## TASK
Copying rule for the data below: take the line containing "This screenshot has height=607, width=993." and every line after it to the end, exactly, and drop all pictures.

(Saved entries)

┄┄┄┄┄┄┄┄┄┄

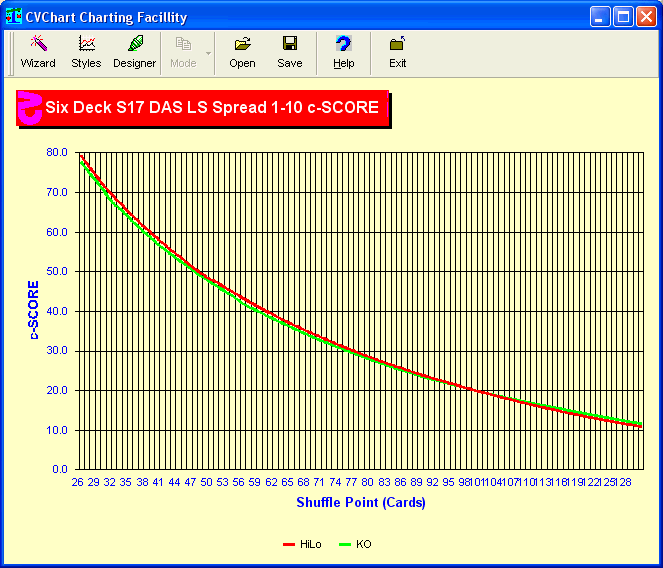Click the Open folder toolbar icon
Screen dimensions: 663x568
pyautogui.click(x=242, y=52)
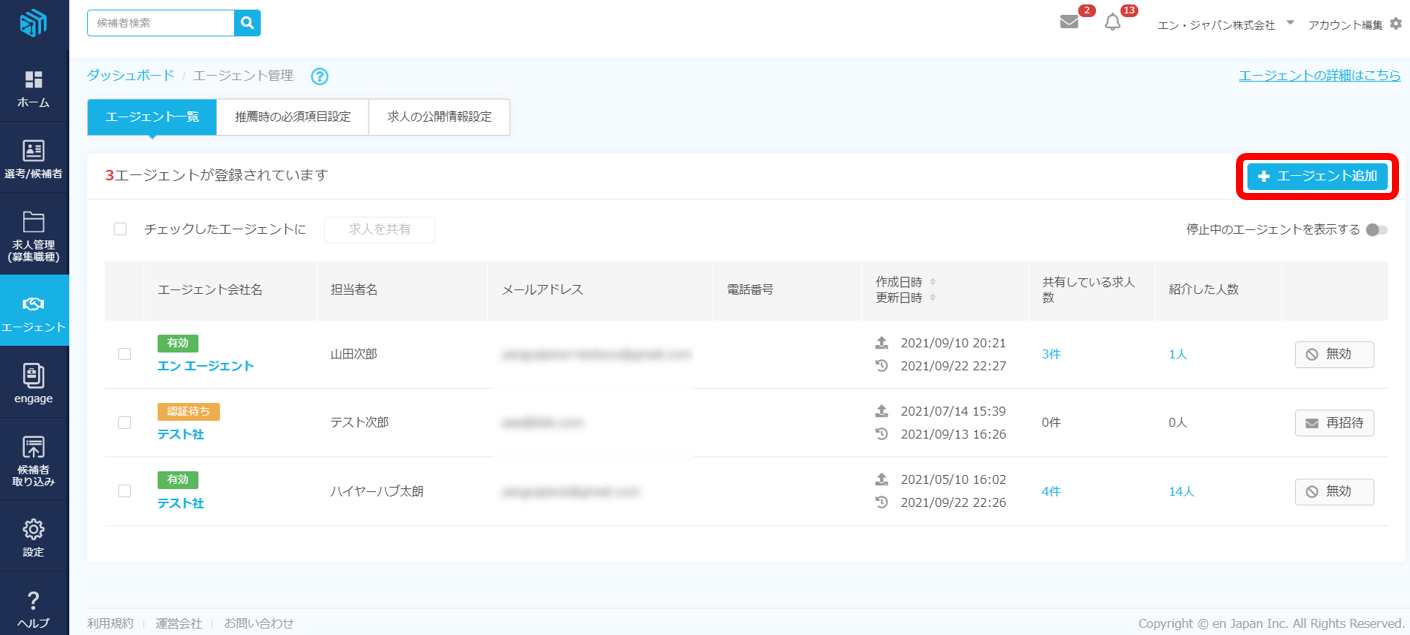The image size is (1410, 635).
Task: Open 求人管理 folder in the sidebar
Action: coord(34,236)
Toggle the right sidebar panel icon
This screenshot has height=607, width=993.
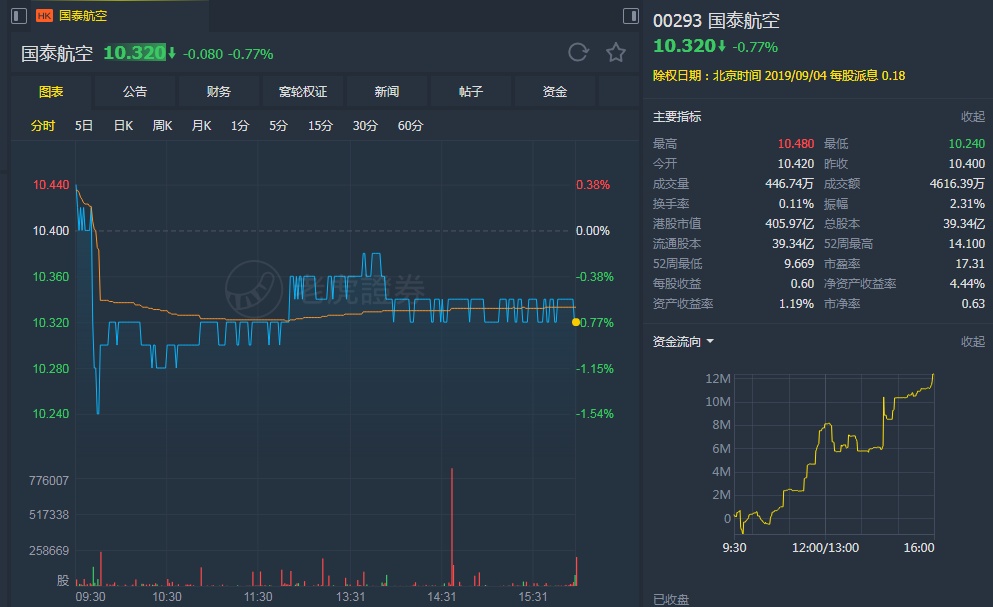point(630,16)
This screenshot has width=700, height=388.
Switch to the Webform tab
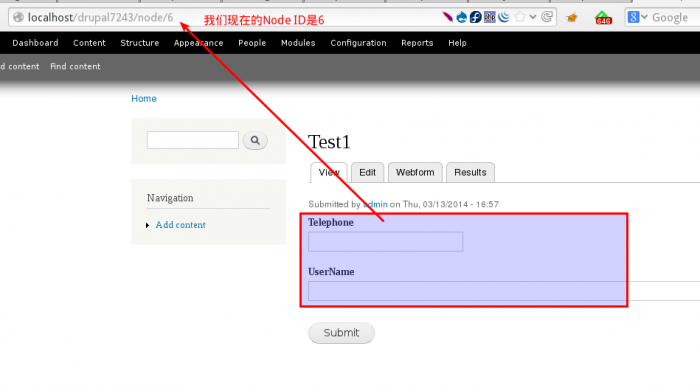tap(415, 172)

┄┄┄┄┄┄┄┄┄┄

## RESPONSE FOR THIS EXERCISE
This screenshot has height=607, width=993.
point(630,16)
This screenshot has width=700, height=388.
Switch to the Webform tab
tap(415, 172)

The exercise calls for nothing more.